Re:Verse passage – John 19:1-5 (day four)

In the passage we read last week, Jesus finally claims his kingship for the first time. “You say correctly that I am a king,” Jesus says. It’s not until this moment that he verbally claims that title. And how does the world respond? We get a glimpse of that this week: they mock him, they beat him, they reject him. The truest king to ever live finally claims his title, and the world can only scoff at him, blinded by sin at the glory before them.

There were times before this when if he had claimed to be king, he would have been carried on people’s shoulders, had the red carpet laid out for him. In the moments where he would have been treated like royalty, he says nothing of his kingship. But now, after having been betrayed, accused, thrown into the hands of an unjust ruler, when no good could come of it, he says it plainly: I am a king.

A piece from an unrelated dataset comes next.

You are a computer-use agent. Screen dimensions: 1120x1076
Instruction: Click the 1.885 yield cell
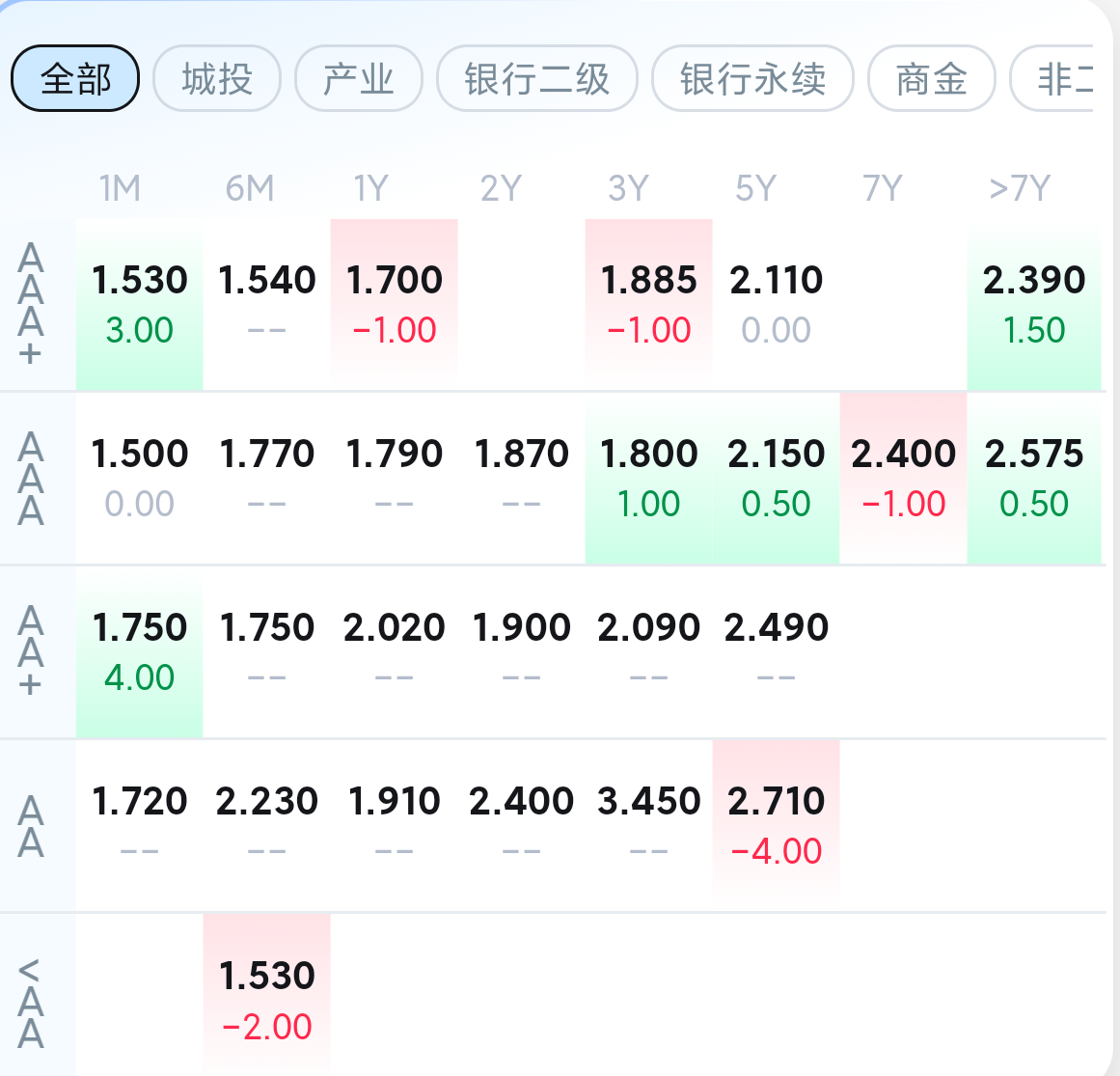(x=648, y=304)
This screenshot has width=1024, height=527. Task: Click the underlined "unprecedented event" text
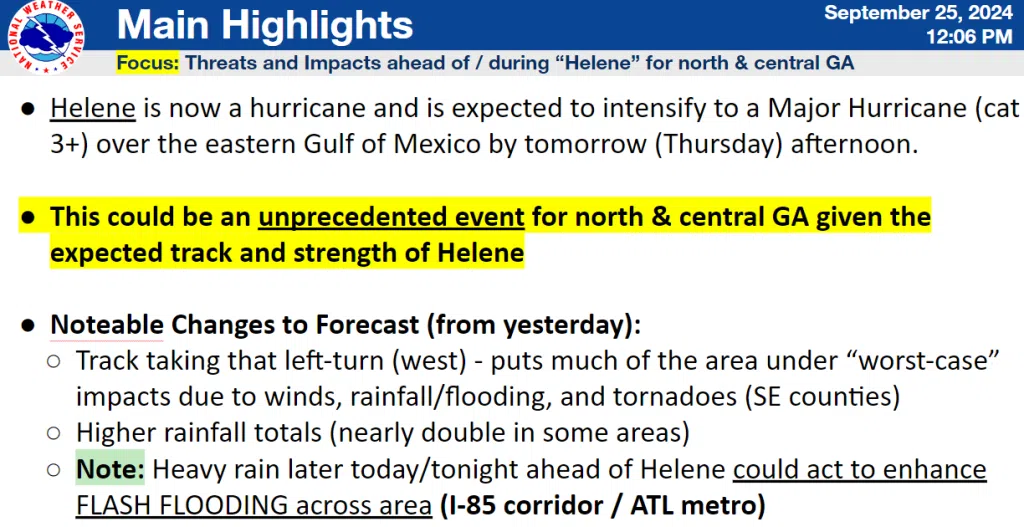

The soldiers meant only to mock him, but his mock coronation testifies to the truth that he is the one true king, and that his death will actually be his hour of glory. They meant to degrade him, but they unknowingly affirmed his eternal reign. The stone the builders rejected became the cornerstone – here in this very moment.

Burden

Re:Verse passage – John 19:1-5 (day three)

“Pilate then took Jesus and scourged Him.”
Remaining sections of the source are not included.